Tanggal: 12 Mei 2025 22:24 wib.
Tampang.com | Dalam beberapa tahun terakhir, media sosial di Indonesia menjadi lahan subur bagi penyebaran hoaks, ujaran kebencian, dan polarisasi politik. Meski program literasi digital gencar dikampanyekan, kenyataannya tren disinformasi tetap meningkat, bahkan menjelang tahun politik.
Masyarakat semakin terbelah, informasi semakin tak bisa dipercaya. Lantas, di mana letak kesalahan program literasi digital kita?
Serbuan Hoaks Tak Terbendung
Studi dari Mafindo menunjukkan bahwa pada kuartal pertama 2025, lebih dari 1.400 hoaks beredar luas di platform seperti WhatsApp, TikTok, dan Facebook. Isinya pun beragam: mulai dari isu politik, kesehatan, hingga kebencian terhadap kelompok tertentu.

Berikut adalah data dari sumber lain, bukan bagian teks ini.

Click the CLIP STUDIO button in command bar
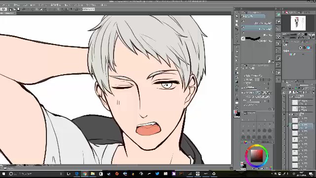This screenshot has width=316, height=178. point(88,9)
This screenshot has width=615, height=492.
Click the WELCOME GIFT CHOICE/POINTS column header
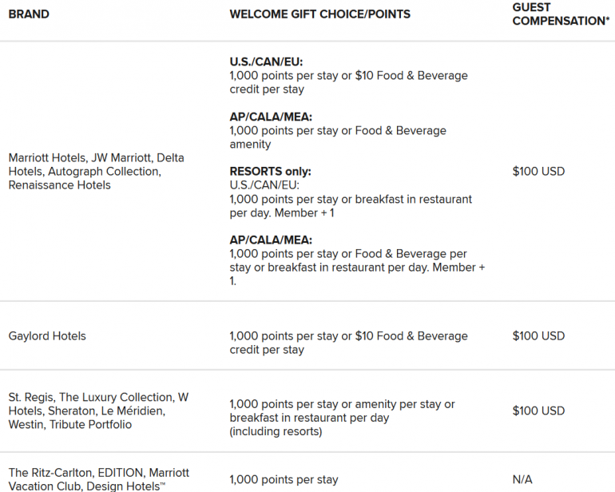[x=320, y=14]
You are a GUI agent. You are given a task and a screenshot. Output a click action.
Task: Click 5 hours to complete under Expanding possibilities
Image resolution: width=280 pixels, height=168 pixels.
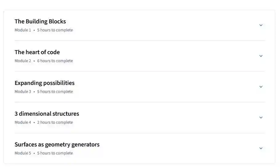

“Algoritma media sosial memperkuat bias pengguna, bukan kebenaran. Ini yang membuat hoaks lebih mudah menyebar daripada fakta,” kata Irna Wulandari, peneliti komunikasi digital.
Menurutnya, kecepatan dan kemudahan berbagi informasi tidak dibarengi dengan kesadaran kritis untuk memverifikasi konten.
Program Literasi Digital: Gencar Tapi Dangkal
Sejak 2020, pemerintah melalui Kominfo menggulirkan program literasi digital nasional. Namun sebagian besar diisi dengan pelatihan teknis dasar atau seminar satu arah, tanpa pendekatan interaktif yang mampu mengubah perilaku digital secara nyata.
“Yang dibutuhkan bukan hanya tahu cara menggunakan internet, tapi bagaimana berpikir kritis saat berada di dunia digital,” tambah Irna.
Minimnya kolaborasi dengan komunitas lokal dan pelajar juga jadi alasan utama mengapa program ini tak menyentuh lapisan masyarakat yang paling rentan terhadap hoaks.
Perlu Perubahan Strategi: Edukasi yang Membumi
Para ahli menyarankan pendekatan baru, antara lain:
Literasi digital berbasis komunitas dan lokalitas
Menggabungkan edukasi media dengan pendidikan karakter
Mendorong platform media sosial untuk ikut bertanggung jawab menyaring konten
Kolaborasi antara pemerintah, NGO, guru, dan tokoh masyarakat
Digital Tidak Netral, Kita Harus Lebih Cerdas
Di era algoritma, netralitas digital adalah ilusi. Tanpa kemampuan berpikir kritis dan etika digital yang kuat, masyarakat hanya akan menjadi korban sistem yang mereka tidak pahami. Literasi digital bukan sekadar kampanye, tapi kebutuhan mendesak demi keberlangsungan demokrasi dan keutuhan sosial.